- **TASK DIRECTIONS**
In the article on the Great Lakes Water Authority bond sale, to what rating did Moody's Investors Service upgrade the senior lien, and from what rating?

- **STUDY TEXT**
= Beginning of Section =
Great Lakes Water Touts Bigger Savings

DALLAS—The Great Lakes Water Authority achieved $309 million in net cash flow savings on the refunding piece of in its inaugural $1.33 billion deal, the agency said Friday.

The authority, which assumed Detroit's existing water and sewer debt when it opened its doors Jan. 1, originally had projected a more modest level of $151 million in savings when the bond issue was initially planned.

"These savings improve the financial outlook for our region's water and wastewater systems over the remaining life of the outstanding bonds – up to 20 years," GLWA's chief financial officer Nicolette Bateson said in a statement.

GLWA offered nearly $1.1 billion of refunding bonds with the remainder raising new money for capital projects. The bonds are secured by a pledge of system revenues as well as a statutory lien on the pledged accounts. Citi ran the books with Goldman Sachs serving as co-senior manager.

The 10-year maturity in a senior tranche of the deal offered a 5% coupon with a 2.38% yield, 71 basis points over the Municipal Market Data's top benchmark. The spread on a 2031 senior lien maturity landed at an 81 basis point spread.

The authority credited recent ratings upgrades and its extensive investor outreach for helping bolster interest in the deal.

The savings will help the authority manage its budget and bolster reserve funds and liquidity as it seeks to fund some projects on a pay-as-you-go basis. Bateson said the bond sale is part of a comprehensive plan being to create long-term financial sustainability and reduce its dependence on debt finance capital for it water and sewer systems.

The savings also could help ease pressure to raise rates when the authority loses customers Flint and Genesee County and their $25 million of revenue at the end of fiscal 2017 when they switch over to a new pipeline.

Ahead of the sale, Moody's Investors Service upgraded the senior lien to A3 from Baa1 and the second lien to Baa1 from Baa2. Fitch Ratings upgraded the senior lien bonds by three levels to A from BBB and the second lien to A-minus from BBB-minus. Both rating agencies assign a stable outlook.

S&P affirmed its A-minus rating on the senior lien bonds and the BBB-plus rating on the second lien bonds. The outlook is positive.

GLWA opened its doors Jan 1, assuming Detroit's $5.5 billion water and sewer debt portfolio and taking charge of regional water management.

The water system serves nearly 40% of Michigan's population with 75% of revenue coming from wealthier suburbs, and the sewer system serves 30% of Michigan's population with more than 50% of operating revenues coming from suburban customers. The system treats water from Lake Huron, Lake St. Clair and the Detroit River and distributes it to a service area population of about 3.8 million. The sewer system treats and disposes of wastewater produced by a service area population of approximately 2.8 million.
= End of Section =
- **DATA**
= Beginning of Section =
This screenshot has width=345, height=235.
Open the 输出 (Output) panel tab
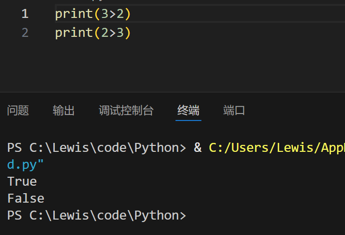coord(64,111)
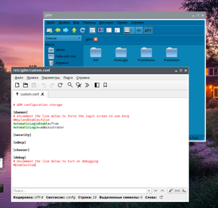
= End of Section =
- **RESPONSE**
Moody's upgraded the senior lien to A3 from Baa1.